[May 17 2016]
Costume’s triumph over fashion lies in its reluctance to give way to social indignation. The drama lies in that moment of discovery, usually as a child, when you realise an outfit’s capacity to activate a mood. A game of dress-up becomes a seminal act of embellishment in which each layer of garment is assumed as a part of an indistinguishable whole, within which the opposing acts of draping and tailoring shape or sculpt a self from colour and texture alone. In this, being in fashion can simply imply a manner of doing (or thinking about) a particular thing, like climbing into your mother’s heels as a five-year-old or pairing a gaudy chintz with a gothic collar to senior prom or painting the inside of house black or sewing together two four six pieces of clashing fabric. Why not, ab-fab.
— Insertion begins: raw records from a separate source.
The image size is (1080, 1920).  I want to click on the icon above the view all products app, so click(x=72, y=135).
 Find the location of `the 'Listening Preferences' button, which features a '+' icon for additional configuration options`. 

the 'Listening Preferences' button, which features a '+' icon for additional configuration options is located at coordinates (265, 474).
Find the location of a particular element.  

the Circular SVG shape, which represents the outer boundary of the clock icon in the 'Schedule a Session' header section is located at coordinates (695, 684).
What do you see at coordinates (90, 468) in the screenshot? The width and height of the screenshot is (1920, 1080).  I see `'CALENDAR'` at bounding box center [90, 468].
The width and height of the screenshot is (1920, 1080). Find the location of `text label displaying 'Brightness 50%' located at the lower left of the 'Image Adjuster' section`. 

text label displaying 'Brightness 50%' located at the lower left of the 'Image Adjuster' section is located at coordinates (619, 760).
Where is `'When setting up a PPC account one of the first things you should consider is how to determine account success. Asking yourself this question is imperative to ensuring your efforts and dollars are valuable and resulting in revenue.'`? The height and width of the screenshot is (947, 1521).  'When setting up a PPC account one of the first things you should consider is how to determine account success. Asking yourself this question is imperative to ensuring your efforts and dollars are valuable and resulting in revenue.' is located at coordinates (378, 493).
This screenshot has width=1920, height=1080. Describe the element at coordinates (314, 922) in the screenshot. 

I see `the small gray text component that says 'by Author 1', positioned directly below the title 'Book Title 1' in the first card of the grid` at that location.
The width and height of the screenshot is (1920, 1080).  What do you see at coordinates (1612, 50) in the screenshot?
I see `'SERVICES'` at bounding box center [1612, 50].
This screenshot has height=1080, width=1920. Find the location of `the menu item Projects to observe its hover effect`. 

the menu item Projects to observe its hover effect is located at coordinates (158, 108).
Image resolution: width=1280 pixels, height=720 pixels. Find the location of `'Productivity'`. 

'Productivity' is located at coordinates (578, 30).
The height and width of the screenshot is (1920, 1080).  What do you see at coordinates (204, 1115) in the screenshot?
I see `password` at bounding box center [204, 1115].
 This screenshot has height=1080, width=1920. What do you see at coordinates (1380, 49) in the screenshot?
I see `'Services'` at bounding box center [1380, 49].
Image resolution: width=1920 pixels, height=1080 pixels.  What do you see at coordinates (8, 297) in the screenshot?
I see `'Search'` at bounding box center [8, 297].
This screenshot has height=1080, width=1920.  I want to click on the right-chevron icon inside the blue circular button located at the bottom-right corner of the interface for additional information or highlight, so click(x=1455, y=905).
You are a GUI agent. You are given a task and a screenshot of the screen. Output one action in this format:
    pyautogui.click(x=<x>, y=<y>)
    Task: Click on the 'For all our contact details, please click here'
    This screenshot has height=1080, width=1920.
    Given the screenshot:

It’s all about atmospheres and tempers—a sensibility that echoes, actually, in what someone once wrote about Jack Smith, namely, that “arts greatest role may have been to provide provision for public failure.” In the absolute death incited by fashion faux-pas (the sartorial zero-degree), subjectivity slips in to encode failure as a form of poetry, fantasies and identifications all bubbling to surface like middle emotions, shame, humiliation, awkwardness, relief. I’m not sure how this exactly relates to Richard Tuttle, but maybe what I’m trying to say is that it’s nice to think that Tuttle could tailor a perfect suit, but doesn’t.
On view until June 26th, 2016 at The Met Fifth Avenue, 1000 Fifth Avenue, New York.